Vonmangoldt sums The dirichlet series for the Vonmangoldt function, $\Lambda(n)$, which is equal to zero when $n$ is not a prime a power, and $\ln(p)$ when it is a prime power say, $n=p^j$, is
$$-\frac{\zeta'(s)}{\zeta(s)}=\sum_{k=1}^{\infty}\frac{\Lambda(k)}{k^s}$$
Where $\zeta(s)$ is the zeta function, and $\zeta'(s)$ is the derivative of the zeta function with respect to $s$,
This can be re-written as $$-\frac{\zeta'(s)}{\zeta(s)}=\sum_{k=1}^{\infty}\frac{\Lambda(k)}{k^s}=\sum_{p}\frac{\ln(p)}{p^s-1},$$ with the last sum ranging over all primes p,
Can someone help me brake this sum, up into prime congruence sums similarly
$$\sum_{k=0}^{\infty}\frac{\Lambda(5k+1)}{(5k+1)^s}$$, ie re-write it as prime sums, where the primes are congruent to some b modulo $5$. I have done it before modulo $4$, and $3$ so I know it can be done, I am just having trouble restricting the powers appropietly to account for cases when $p^a\equiv1$ mod $5$, has no solutions.

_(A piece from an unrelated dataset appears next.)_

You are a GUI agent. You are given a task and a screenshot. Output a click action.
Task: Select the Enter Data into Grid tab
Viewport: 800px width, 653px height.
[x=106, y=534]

 A: See Greg Martin's answer on this thread: Von mangoldt function dirichlet series
In general,
$$\sum_{n=0}^\infty \frac{\Lambda(qn+b)}{(qn+b)^s}=\frac{1}{\phi(q)}\sum_{\chi \pmod{q}}\overline{\chi}(b)\sum_{p}\frac{\chi(p)\log p}{p^{s}-\chi(p)}.$$  We may also write this as $$\frac{-1}{\phi(q)}\sum_{\chi\pmod{q}}\overline{\chi}(b)\frac{L^{'}}{L}(s,\chi).$$ Looking at a specific example, this yields $$\sum_{n\equiv1\ (3)}^{\infty}\frac{\Lambda(n)}{n^{s}}=\sum_{p\equiv1\ (3)}\frac{\log p}{p^{s}-1}+\sum_{p\equiv2\ (3)}\frac{\log p}{p^{2s}-1} .$$    
To see this, notice that $$\sum_{n=0}^\infty \frac{\Lambda(qn+b)}{(qn+b)^s}=\sum_{n\equiv b\pmod{q}} \frac{\Lambda(n)}{n^s}.$$ Using the orthogonality relations of the Dirichlet Characters, that is the fact that  $$\frac{1}{\phi(q)}\sum_{\chi \pmod{q}} \chi(a)=\left\{ \begin{array}{c}
1\ \text{when } a\equiv 1 \pmod{q} \\
0\ \text{otherwise}
\end{array}\right\},$$ it follows that
$$\sum_{n=0}^\infty \frac{\Lambda(qn+b)}{(qn+b)^s}=\frac{1}{\phi(q)}\sum_{\chi\pmod{q}}\overline{\chi}(b)\sum_{n=1}^{\infty}\frac{\Lambda(n)\chi(n)}{n^{s}}$$  Recalling the function $L(s,\chi)$, this last sum then equals $$\frac{-1}{\phi(q)}\sum_{\chi\pmod{q}}\overline{\chi}(b)\frac{L^{'}}{L}(s,\chi).$$ 
From here, we obtain the first equation by expanding we obtain the first equation by using the fact that $$L(s,\chi)=\prod_{p}\left(1-\frac{\chi(p)}{p^{s}}\right)^{-1}.$$
Key Idea: Use Dirichlet characters to isolate an arithmetic progression.  This is how most major results on primes in arithmetic progressions are proven.